Ketegangan geopolitik di Arktik semakin memanas setelah Rusia menyatakan bahwa Greenland bukan wilayah asli Denmark. Pernyataan ini muncul di tengah eskalasi isu pengambilalihan Greenland oleh Amerika Serikat yang dipimpin oleh Presiden Donald Trump.
Menteri Luar Negeri Rusia, Sergei Lavrov, menyebutkan bahwa Greenland diperoleh dari proses penaklukan kolonial, sehingga tidak bisa dianggap sebagai bagian alami dari Denmark. Lavrov juga menegaskan bahwa status Greenland juga bukan bagian alami dari Norwegia, melainkan hasil kolonialisme di masa lalu.
Menurut Lavrov, kondisi stabil dan kehidupan nyaman masyarakat Greenland saat ini tidak mengubah fakta historis tersebut. Ia menggarisbawahi bahwa penguasaan wilayah ini didasarkan pada penaklukan, bukan warisan kedaulatan asli Denmark atau Norwegia.

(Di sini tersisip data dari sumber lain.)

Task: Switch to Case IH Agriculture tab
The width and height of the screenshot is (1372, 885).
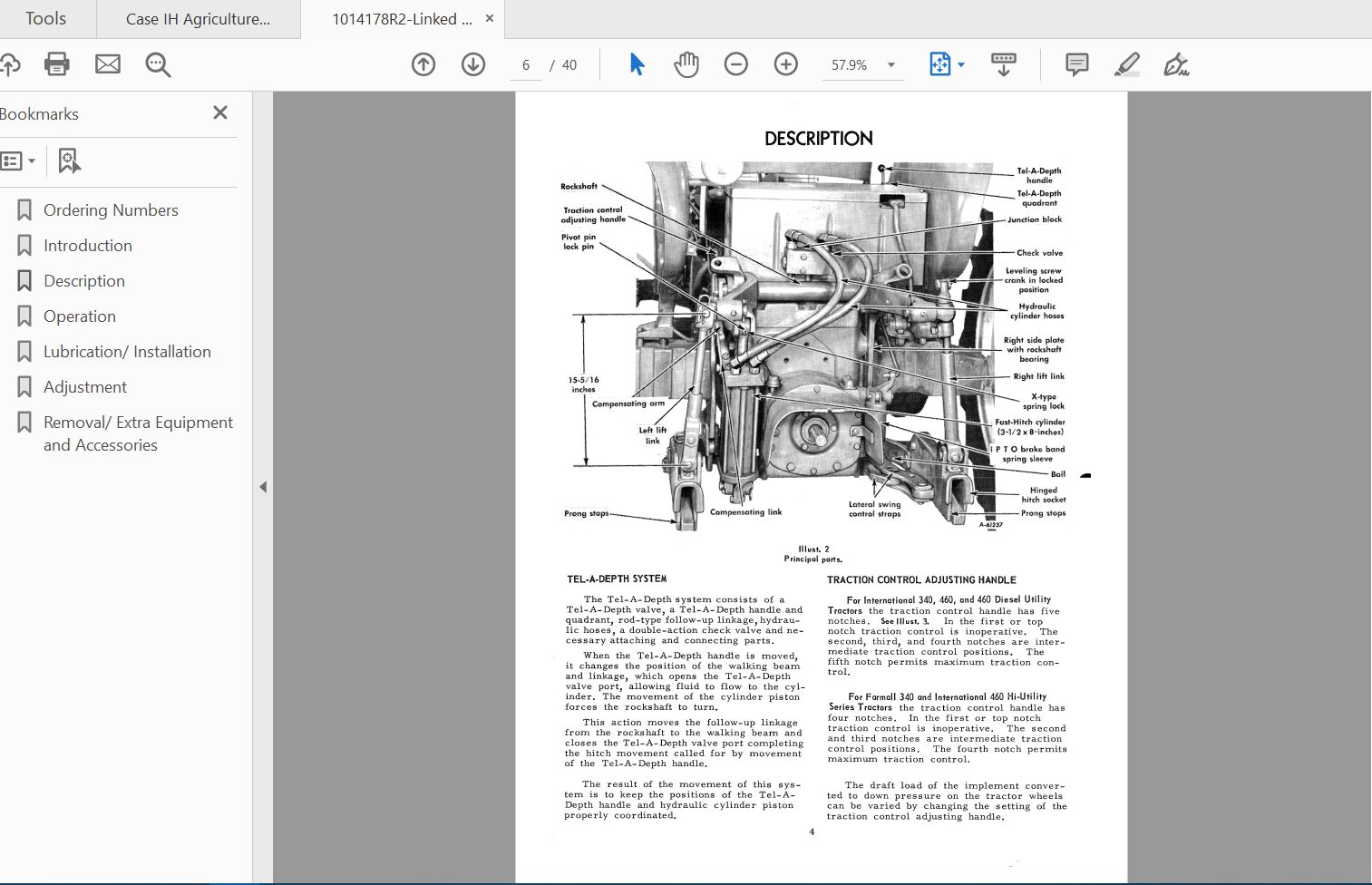Action: [x=198, y=19]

Rusia sendiri menegaskan tidak bermaksud mencampuri urusan Greenland. Dalam konferensi pers di Moskow, Lavrov menyatakan bahwa Amerika Serikat sudah memahami bahwa Rusia tidak memiliki agenda tersembunyi terkait wilayah otonomi Denmark tersebut.
Pernyataan Rusia ini hadir di tengah upaya Amerika Serikat yang secara terbuka ingin memiliki Greenland dengan alasan keamanan nasional. Trump bahkan mengancam akan mengenakan tarif impor pada negara Eropa yang menolak rencana tersebut, menimbulkan kekhawatiran di antara mitra Eropa.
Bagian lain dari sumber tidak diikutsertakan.